Understanding Gen Z at work

Generation Z, born between 1997 and 2012, is the most digitally and socially aware generation. According to a Deloitte study, 77% of Gen Z respondents say it’s important to work for a company whose values ​​align with their own and consider it important to have a balance between salary, meaning and well-being at work.
They crave purpose, growth and honest communication, not rigid hierarchy or annual reviews. They also grew up during times of instability (like the COVID-19 pandemic), which has made them pragmatic but also deeply concerned about their well-being and job security. So when they met outdated performance processes, they don’t like it. Gen Z want to immediately understand their progress, know where they are going and “feel seen”.

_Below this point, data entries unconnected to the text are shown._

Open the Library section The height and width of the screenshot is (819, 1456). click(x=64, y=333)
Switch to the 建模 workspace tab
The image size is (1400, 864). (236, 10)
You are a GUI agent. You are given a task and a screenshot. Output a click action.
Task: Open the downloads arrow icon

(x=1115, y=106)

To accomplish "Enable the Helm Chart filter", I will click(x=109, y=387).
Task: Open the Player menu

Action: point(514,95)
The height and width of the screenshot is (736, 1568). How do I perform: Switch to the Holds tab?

Why Gen Z isn’t engaged by traditional reviews

1. Annual reviews feel too slow and too vague.
Gen Z expects real-time feedback — not just an end-of-year evaluation that summarizes months of work. Research from Gallup confirms: only 19% of millennials and Gen Z employees report receiving “meaningful feedback” at work.
2. Lack of clarity in goals and KPIs.
Performance expectations are often communicated poorly and KPIs are either irrelevant to the role and tasks or hidden in dashboards. For Gen Z, clarity equals security. When expectations are vague, motivation drops.
3. Top-down communication doesn’t work.
Many traditional performance models are still manager-centric. But Gen Z values collaboration and expects to be a part of the conversation. According to McKinsey, they prefer coaching and two-way dialogue over rigid assessments.
4. Feedback often lacks context or empathy.
Without psychological safety, critical feedback feels like judgment. This generation wants growth but on human terms, not through cold or formal check-ins. It is important for them to transform feedback into a “coaching conversation” – not judgment, but shared understanding and development.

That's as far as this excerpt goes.